Consigne -
Recopiez sans rien changer le passage du texte sur les violences sexuelles au Soudan qui commence aux mots « Malgré les difficultés, la » et s'arrête après « transmission du VIH. ».

***** Section de texte

Malgré les difficultés, la psychologue a fourni un soutien à huit survivantes de violences sexuelles qui ont été attaquées dans des maisons pillées à Khartoum.

«Un cas, cependant, s’est produit dans la rue», rapporte-t-elle, soulignant que la violence sexuelle n’est spécifique à aucune tribu ni à aucune ethnie et qu’elle touche les femmes soudanaises de tous les âges et de tous les horizons.

Pour les victimes de violences sexuelles, l’accès rapide aux services de santé peut sauver la vie. Les militants au Soudan appellent les donateurs à fournir davantage d’équipements médicaux, de trousses d’hygiène et de kits de prophylaxie postexposition pour prévenir la transmission du VIH.

Il est essentiel de veiller à ce que ces articles parviennent aux cliniques locales, aux organisations communautaires et aux intervenants de première ligne lorsque les victimes ne peuvent accéder aux établissements de santé.

**********
***** Extraits de données

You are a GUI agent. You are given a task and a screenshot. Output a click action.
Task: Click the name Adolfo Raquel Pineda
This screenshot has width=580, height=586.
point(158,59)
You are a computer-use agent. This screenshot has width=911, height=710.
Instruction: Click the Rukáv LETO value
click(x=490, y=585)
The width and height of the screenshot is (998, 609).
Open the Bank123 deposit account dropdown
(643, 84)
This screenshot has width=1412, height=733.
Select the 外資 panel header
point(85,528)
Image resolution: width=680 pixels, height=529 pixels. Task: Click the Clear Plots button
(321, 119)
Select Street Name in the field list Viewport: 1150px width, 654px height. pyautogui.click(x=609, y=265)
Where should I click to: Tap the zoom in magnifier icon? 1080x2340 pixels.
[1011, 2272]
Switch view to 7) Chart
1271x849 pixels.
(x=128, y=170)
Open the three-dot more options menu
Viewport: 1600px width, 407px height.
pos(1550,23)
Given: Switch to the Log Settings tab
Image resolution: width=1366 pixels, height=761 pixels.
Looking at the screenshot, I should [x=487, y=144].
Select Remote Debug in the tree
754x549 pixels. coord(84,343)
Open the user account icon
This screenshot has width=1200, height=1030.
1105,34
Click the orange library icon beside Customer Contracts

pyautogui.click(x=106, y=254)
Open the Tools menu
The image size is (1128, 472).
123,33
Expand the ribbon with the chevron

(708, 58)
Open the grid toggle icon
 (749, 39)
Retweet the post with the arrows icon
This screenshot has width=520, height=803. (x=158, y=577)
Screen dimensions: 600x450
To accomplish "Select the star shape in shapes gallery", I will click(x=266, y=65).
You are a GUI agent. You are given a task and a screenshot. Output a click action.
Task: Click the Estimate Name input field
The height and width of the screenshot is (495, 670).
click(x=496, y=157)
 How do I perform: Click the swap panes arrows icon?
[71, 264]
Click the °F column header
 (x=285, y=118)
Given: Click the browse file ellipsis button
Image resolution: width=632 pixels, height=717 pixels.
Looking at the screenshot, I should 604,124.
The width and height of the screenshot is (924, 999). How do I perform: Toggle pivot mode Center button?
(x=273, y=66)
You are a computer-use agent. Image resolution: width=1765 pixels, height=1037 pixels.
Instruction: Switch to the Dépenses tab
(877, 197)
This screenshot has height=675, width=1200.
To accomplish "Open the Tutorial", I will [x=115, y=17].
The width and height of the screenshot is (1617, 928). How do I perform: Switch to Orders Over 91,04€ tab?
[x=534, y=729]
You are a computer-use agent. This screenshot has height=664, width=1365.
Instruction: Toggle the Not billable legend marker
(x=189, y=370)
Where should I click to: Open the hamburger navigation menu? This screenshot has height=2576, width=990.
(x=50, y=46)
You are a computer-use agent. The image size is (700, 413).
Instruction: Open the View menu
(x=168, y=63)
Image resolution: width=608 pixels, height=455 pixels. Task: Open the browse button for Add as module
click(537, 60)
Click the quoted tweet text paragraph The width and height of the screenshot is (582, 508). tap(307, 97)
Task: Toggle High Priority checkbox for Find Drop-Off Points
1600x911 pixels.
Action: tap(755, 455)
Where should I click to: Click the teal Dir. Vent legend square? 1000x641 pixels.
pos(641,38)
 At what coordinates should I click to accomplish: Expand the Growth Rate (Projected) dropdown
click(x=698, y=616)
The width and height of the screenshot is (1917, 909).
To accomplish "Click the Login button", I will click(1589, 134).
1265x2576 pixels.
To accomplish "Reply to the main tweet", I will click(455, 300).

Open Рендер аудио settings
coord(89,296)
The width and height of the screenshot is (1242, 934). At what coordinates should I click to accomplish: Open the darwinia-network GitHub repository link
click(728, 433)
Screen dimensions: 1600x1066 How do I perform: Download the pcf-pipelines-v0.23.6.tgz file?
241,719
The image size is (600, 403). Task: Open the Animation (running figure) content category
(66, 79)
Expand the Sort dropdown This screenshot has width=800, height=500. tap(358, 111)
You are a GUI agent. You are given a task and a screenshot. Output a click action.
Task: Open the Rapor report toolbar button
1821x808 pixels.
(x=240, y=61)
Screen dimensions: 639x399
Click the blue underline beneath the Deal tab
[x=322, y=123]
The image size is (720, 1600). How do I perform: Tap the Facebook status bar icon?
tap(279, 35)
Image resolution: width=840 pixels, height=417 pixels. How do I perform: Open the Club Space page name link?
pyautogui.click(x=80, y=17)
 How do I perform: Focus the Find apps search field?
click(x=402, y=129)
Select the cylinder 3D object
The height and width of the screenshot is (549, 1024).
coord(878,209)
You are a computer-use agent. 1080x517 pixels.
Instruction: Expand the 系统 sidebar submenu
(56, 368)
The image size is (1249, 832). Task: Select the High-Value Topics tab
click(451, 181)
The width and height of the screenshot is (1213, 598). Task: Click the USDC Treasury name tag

**********

Réponse rédigée -
Malgré les difficultés, la psychologue a fourni un soutien à huit survivantes de violences sexuelles qui ont été attaquées dans des maisons pillées à Khartoum.

«Un cas, cependant, s’est produit dans la rue», rapporte-t-elle, soulignant que la violence sexuelle n’est spécifique à aucune tribu ni à aucune ethnie et qu’elle touche les femmes soudanaises de tous les âges et de tous les horizons.

Pour les victimes de violences sexuelles, l’accès rapide aux services de santé peut sauver la vie. Les militants au Soudan appellent les donateurs à fournir davantage d’équipements médicaux, de trousses d’hygiène et de kits de prophylaxie postexposition pour prévenir la transmission du VIH.